15 thoughts on “Which startup database is better? Comparing CB Insights, PitchBook, PrivCo, DataFox and Mattermark

  1. Hello Chika San,

    Your post was really very helpful. I am undertaking a similar exercise and have demo calls scheduled with Pitchbook, Thomson reuters and Privco. I would highly appreciate, if you could share the underlying spreadsheet. The spreadsheet will really help me in making my comparisons more robust. I would be happy to share the output of my task with you.

    I reiterate my appreciation for this wonderful post and looking forward to hearing from you.

    Best,
    Shibs

  2. Great analysis Chika San, I am one of the analysts at Tracxn.
    In order to get a number on the companies working on AI, did you try searching for “artificial intelligence” ( i.e. in quotes) or directly visiting the AI feed subscribed to by you?

    I think that would have yielded a better acceptable figure, do let us know.

    Best
    Aman Trivedi

  3. Another service is Zirra.com that analyzes private companies based on AI tech. Zirra completes companies such as Cruncbash pro or Pitchbook with an in-depth analysis of a company. The technology produces estimated valuations, lists of competitors, estimated time to exit and valuation at an exit, risk and success factors, as well as a rating of the team, product, momentum, and execution. Based on its technology, Zirra serves journalists, investors, entrepreneurs and job-seekers with spotlight reports on companies, that help them learn more about companies they are engaging or competing with.

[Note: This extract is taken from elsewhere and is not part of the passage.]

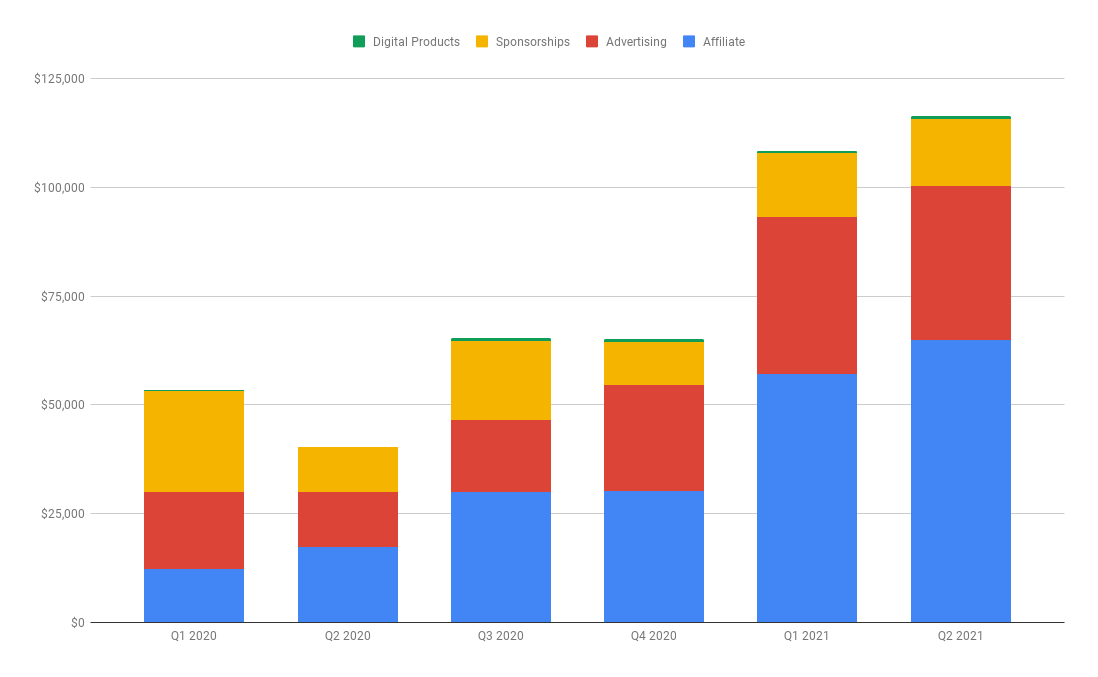This screenshot has height=677, width=1098.
Task: Select the Advertising legend label
Action: (x=636, y=42)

    • I did another round of comparison and ended up renewing Datafox – I tried Quid this year too, but it was way too academic for a simple startup search. Pitchbook was getting a lot better and they’ve added really good information about which lawyer/consultant each startup worked with – can be very useful for seeking connection or identifying additional info source. PB also now has “simlar company” listed, through NLP as well as analyst vetting. But it was still new and even analyst-vetted info was not reliable yet.

      • Sounds great, I actually demo’s with PB yesterday and was fairly impressed. Like you, I am a current member with CB Insights but trying to justify the premium the charge.

        Thanks,
        Joe

  4. Hi there! I found this article super interesting. Actually I was doing a comparative between platforms and your article was super useful. I was wondering if you could share your opinion about Crunchbase.
    Moreover, since you wrote this article till now, do you have any update? Did you find another interesting platform? Are you still using Datafox and Traxcn?

    Many thanks in advance!
    Ciro.

    • Circo, I am doing same at the moment. I actually doing the same thing, with Tracxn and Pitchbook. As Chika mentioned, Tracxn’s ability to search and compare industries of startups and each startups is powerful. I am able to search specifically the total number of funding and startups in a industry so specific such as tricycle ride hailing within riding hailing category. Nonetheless, the UI is a bit clunky and wording are confusing. Some of the startup information needs to be updated especially for news and funding.

      As for Pitchbook, the platform is much more clean and has more depth information such as post and pre valuation. Financially, this is great, but finding the bigger picture of an industry is not as great as Tracxn which you can do comparisons of funding rounds to various startups(locally and globally) or even countries in each specific industry. Pitchbook also has contact information for many of the startups exclusively to Pitchbook. The only issue for me is that Pitchbook’s price can’t be compared with Tracxn.

      Overall, I am still uncertain which database I should use. I will be trying out mattermark and CB insights in the next few weeks. I do need check out Tracxn’s report feature, that does seems very appealing.

  5. Hi there, This is super detailed article! kudos.